▸ **Records contained in a dataset**
Content starts

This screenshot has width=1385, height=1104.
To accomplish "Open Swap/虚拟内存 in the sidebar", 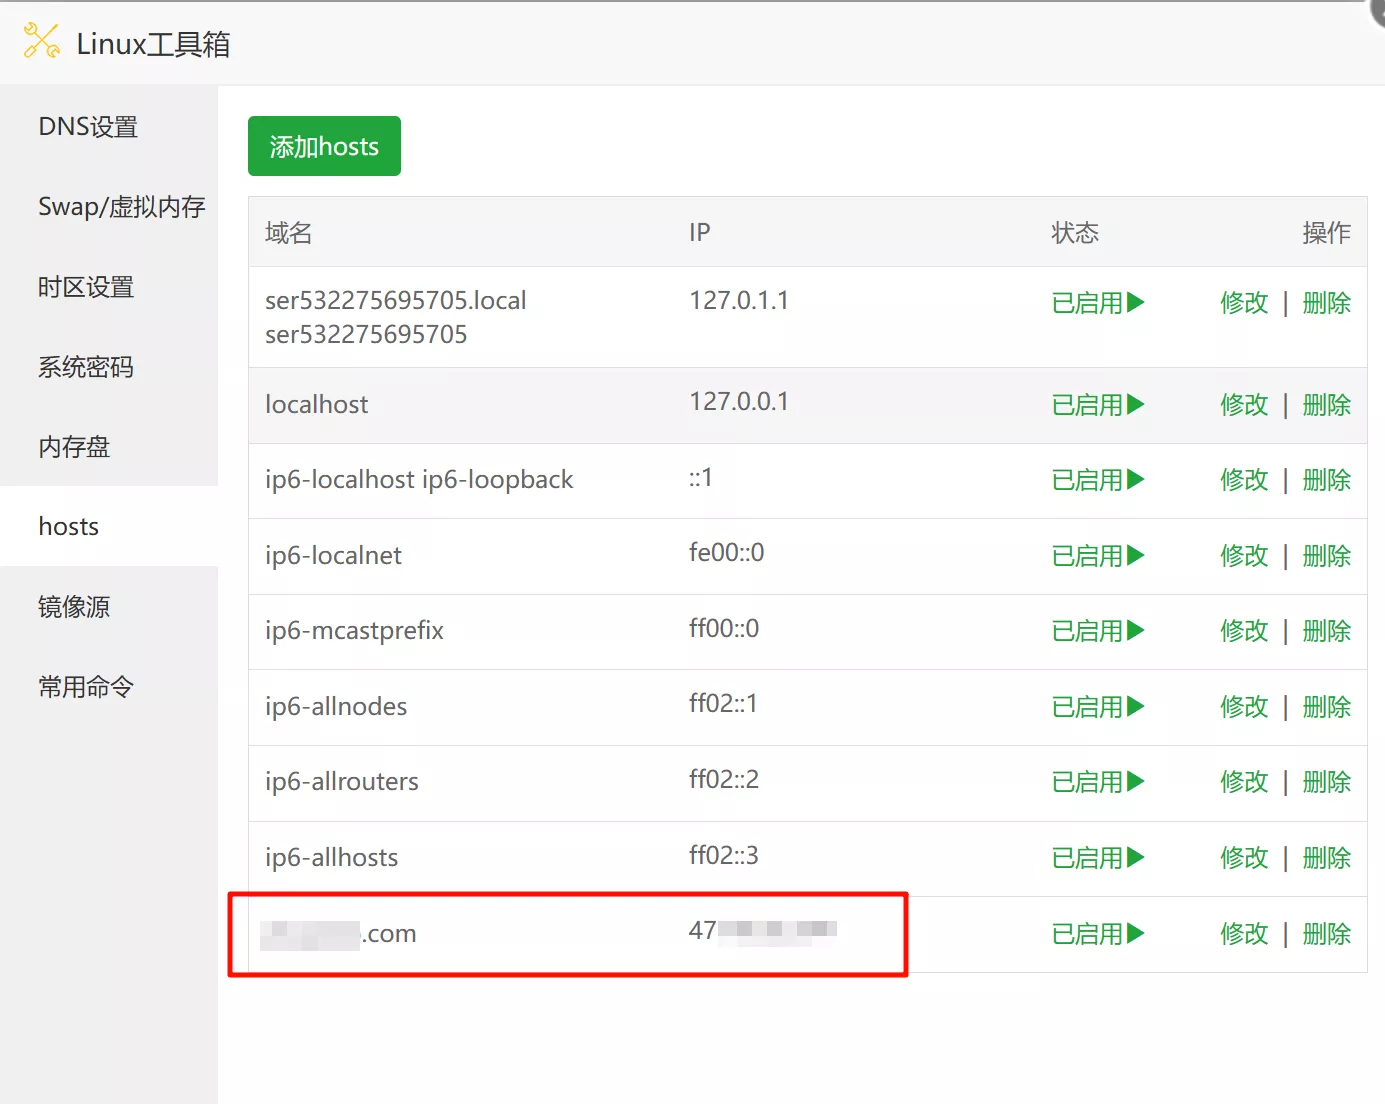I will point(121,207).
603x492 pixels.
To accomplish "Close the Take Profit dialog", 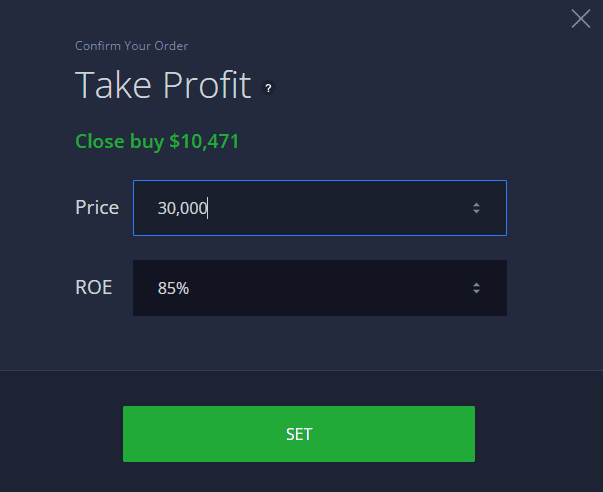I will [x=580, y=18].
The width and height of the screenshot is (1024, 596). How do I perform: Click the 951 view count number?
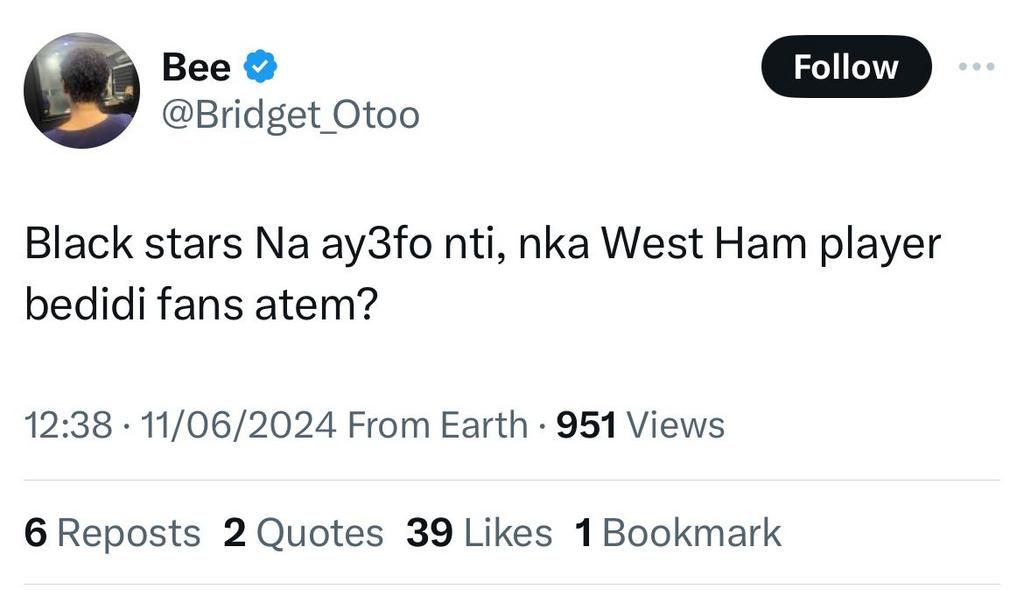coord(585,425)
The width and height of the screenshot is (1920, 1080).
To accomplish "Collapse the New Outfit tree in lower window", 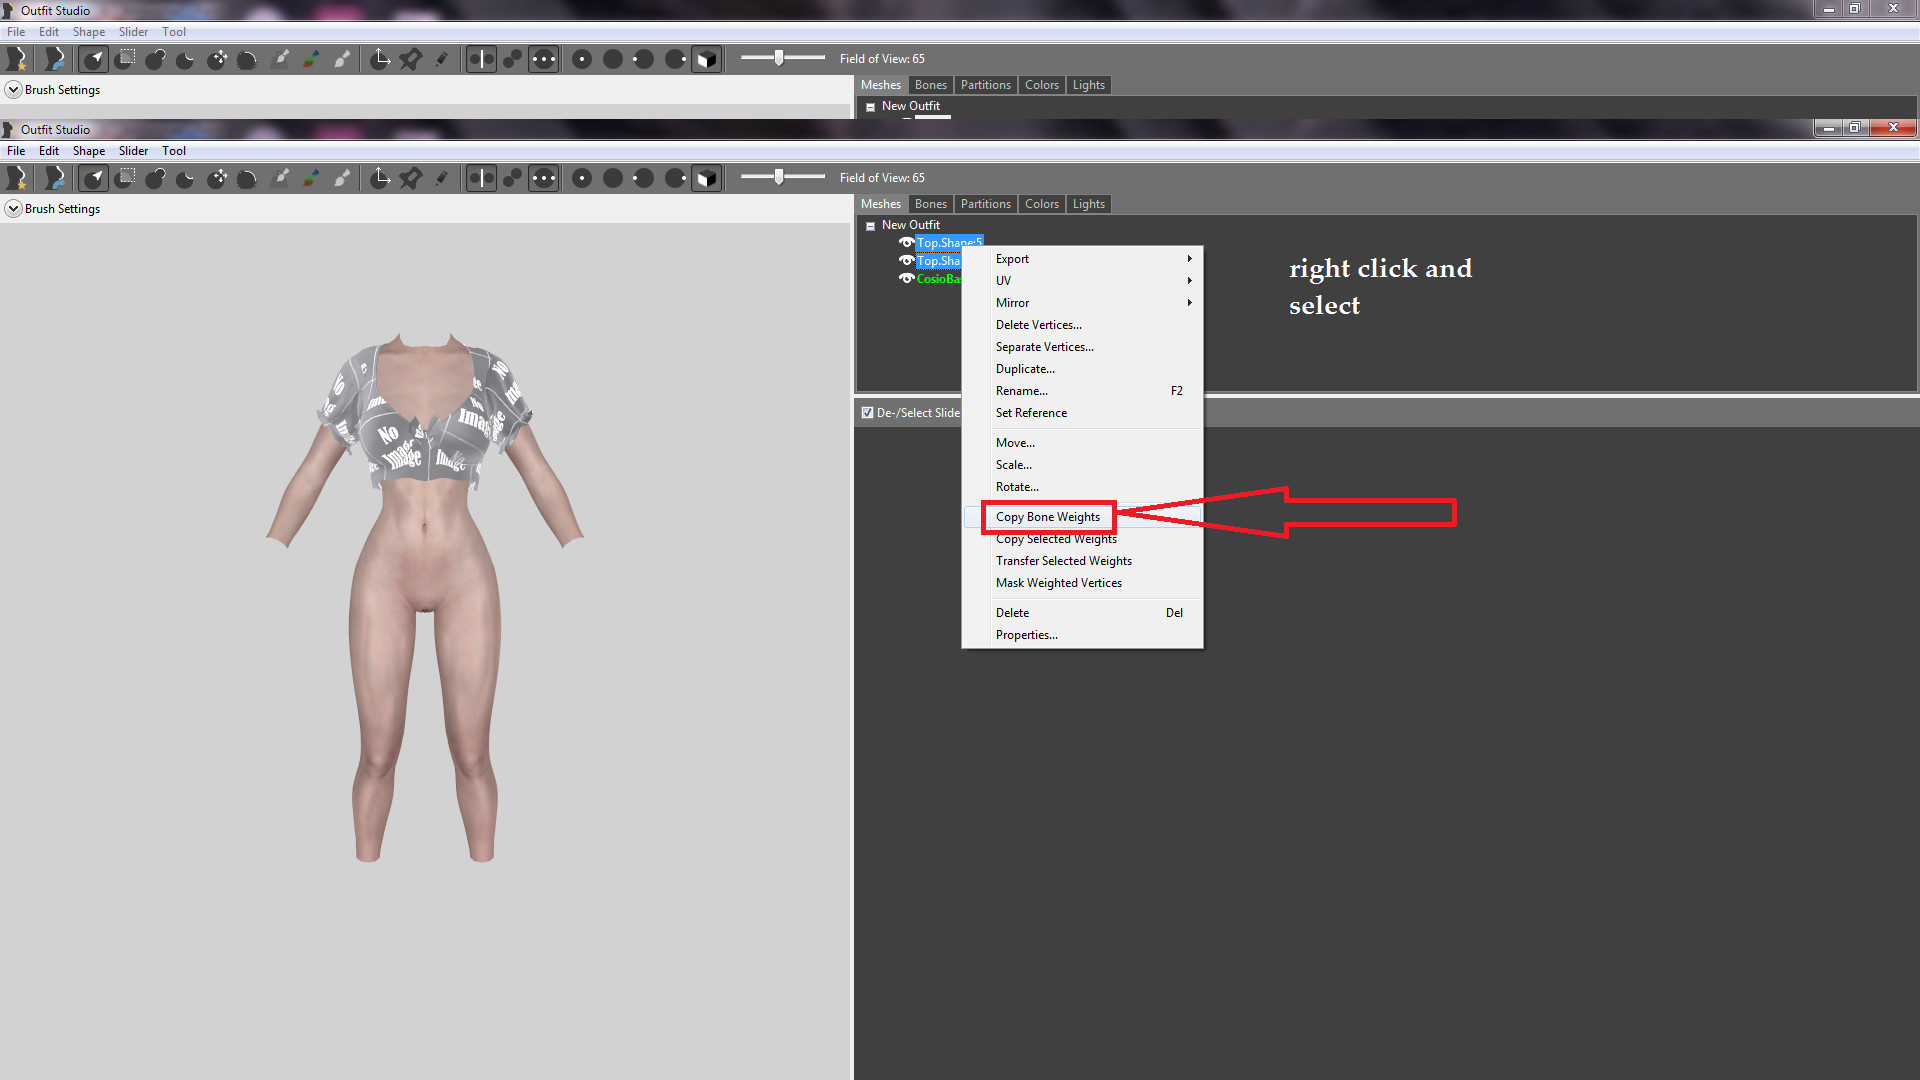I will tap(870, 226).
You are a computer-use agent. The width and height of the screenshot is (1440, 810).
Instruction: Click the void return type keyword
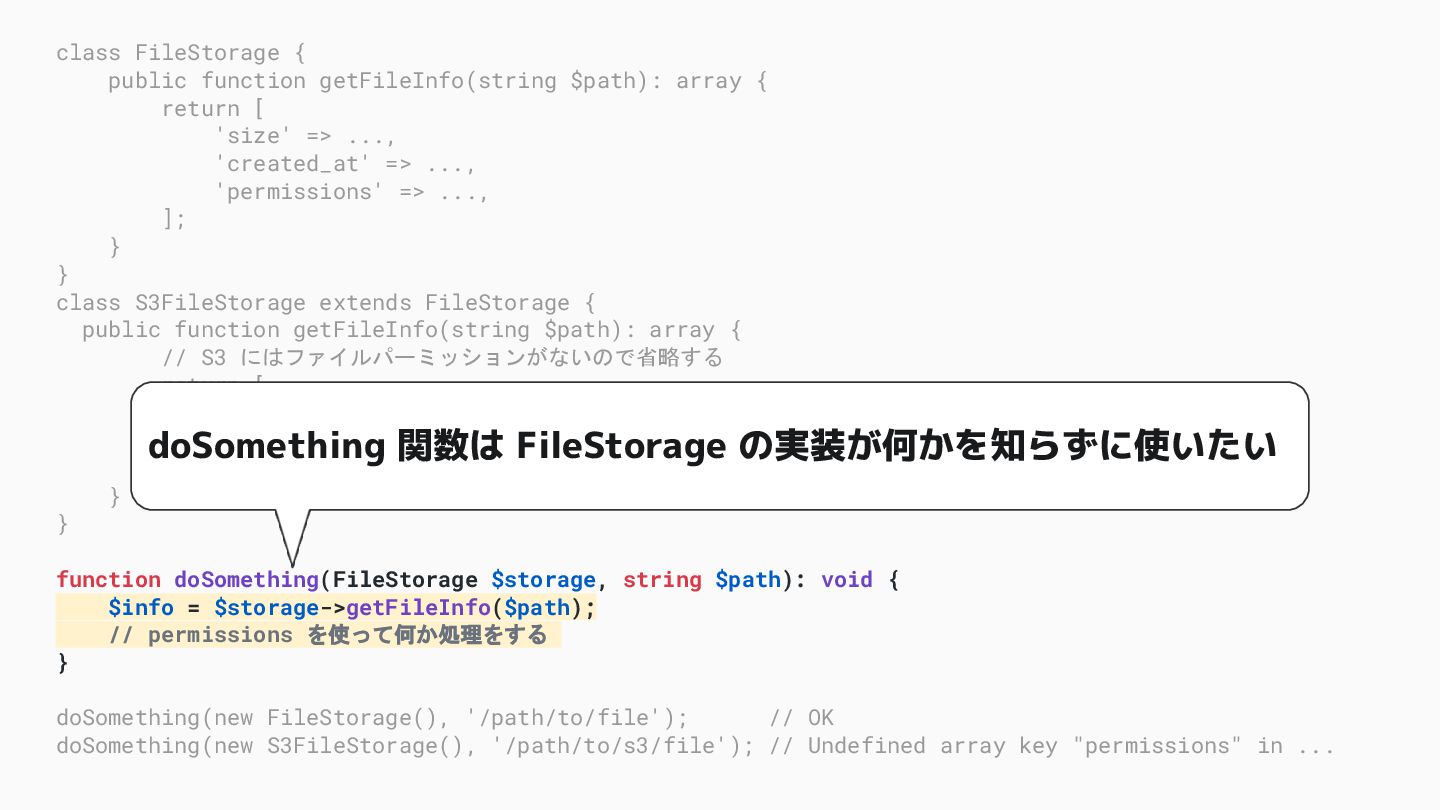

Content ends

▸ **Activity**
A word-for-word copy of the lines from the one containing "You are a computer-use" through the last line of the records is what is wanted, without pictures and without any other line.

▸ **Result for this task**
You are a computer-use agent. The width and height of the screenshot is (1440, 810).
Instruction: Click the void return type keyword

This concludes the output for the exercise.